§ **WHAT YOU SHOULD DO**
Please find the lines in the entries below that contain the word "computer", and copy each one.

--- --- ---

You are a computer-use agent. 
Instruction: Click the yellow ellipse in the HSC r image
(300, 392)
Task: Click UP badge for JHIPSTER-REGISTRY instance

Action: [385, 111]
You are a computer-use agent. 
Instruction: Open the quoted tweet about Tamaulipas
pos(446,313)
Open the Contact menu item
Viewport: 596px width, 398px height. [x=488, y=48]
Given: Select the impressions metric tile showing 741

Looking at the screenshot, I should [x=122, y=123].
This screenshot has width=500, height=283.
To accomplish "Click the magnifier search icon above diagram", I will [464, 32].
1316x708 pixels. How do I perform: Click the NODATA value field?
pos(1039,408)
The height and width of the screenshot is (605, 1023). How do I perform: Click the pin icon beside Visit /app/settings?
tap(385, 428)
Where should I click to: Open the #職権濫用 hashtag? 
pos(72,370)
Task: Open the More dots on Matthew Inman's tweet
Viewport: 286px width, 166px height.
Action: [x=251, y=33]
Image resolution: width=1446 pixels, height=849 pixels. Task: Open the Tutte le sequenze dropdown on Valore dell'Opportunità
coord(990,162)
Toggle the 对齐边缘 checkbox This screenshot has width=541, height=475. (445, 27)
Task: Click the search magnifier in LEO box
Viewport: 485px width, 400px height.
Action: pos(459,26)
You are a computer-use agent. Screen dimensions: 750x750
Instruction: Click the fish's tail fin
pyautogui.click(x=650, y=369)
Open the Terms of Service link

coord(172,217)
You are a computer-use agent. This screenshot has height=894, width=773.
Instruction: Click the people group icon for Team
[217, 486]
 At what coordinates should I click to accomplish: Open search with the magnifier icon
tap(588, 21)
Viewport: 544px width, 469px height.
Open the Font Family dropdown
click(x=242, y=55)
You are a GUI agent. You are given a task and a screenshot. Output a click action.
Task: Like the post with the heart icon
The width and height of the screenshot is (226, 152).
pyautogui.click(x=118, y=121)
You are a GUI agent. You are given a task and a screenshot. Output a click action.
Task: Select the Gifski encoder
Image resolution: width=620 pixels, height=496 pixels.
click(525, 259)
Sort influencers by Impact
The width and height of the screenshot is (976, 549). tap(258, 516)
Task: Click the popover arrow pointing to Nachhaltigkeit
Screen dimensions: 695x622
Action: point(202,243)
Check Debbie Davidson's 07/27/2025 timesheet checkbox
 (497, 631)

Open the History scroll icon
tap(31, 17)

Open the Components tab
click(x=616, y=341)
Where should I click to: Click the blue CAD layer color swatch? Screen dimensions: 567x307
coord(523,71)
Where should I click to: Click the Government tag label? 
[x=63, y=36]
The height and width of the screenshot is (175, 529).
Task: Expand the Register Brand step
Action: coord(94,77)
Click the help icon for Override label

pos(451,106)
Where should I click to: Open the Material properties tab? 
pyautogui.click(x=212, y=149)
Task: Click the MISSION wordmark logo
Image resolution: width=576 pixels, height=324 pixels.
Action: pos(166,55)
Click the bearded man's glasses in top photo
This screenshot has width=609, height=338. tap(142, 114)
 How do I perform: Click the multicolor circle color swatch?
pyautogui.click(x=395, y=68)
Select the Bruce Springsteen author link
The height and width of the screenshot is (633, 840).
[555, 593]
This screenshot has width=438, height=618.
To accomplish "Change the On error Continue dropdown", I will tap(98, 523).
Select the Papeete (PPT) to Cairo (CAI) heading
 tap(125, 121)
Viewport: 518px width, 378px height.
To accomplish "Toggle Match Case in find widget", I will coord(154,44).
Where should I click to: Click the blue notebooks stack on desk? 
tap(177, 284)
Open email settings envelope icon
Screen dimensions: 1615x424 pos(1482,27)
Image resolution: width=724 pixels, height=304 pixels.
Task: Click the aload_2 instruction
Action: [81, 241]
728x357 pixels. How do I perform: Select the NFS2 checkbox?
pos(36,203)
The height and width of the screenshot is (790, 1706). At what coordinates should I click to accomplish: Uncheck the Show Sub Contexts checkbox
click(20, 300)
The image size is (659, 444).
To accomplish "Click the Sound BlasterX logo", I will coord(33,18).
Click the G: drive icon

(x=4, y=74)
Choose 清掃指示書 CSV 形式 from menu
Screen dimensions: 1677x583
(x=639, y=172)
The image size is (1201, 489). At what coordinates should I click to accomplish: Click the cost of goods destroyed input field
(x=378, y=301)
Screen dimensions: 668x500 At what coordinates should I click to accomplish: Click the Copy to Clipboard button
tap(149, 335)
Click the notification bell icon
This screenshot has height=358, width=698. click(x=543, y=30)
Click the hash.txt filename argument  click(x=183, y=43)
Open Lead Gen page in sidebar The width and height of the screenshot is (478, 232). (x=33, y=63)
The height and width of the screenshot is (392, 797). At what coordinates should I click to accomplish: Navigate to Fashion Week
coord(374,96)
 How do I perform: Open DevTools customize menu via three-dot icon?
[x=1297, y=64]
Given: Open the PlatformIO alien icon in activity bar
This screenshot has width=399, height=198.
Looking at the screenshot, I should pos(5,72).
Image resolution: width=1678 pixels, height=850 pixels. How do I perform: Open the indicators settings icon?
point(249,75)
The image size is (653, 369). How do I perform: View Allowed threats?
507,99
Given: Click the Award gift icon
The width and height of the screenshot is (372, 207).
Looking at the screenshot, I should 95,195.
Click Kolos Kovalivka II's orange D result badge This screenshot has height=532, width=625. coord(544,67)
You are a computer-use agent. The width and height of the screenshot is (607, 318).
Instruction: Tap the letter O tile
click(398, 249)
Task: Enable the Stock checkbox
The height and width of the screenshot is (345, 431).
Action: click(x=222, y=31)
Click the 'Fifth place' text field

--- --- ---

§ **YOUR SOLUTION**
You are a computer-use agent. 
You are a computer-use agent. 
You are a computer-use agent. Screen dimensions: 750x750
You are a computer-use agent. This screenshot has height=894, width=773.
You are a computer-use agent. The width and height of the screenshot is (607, 318).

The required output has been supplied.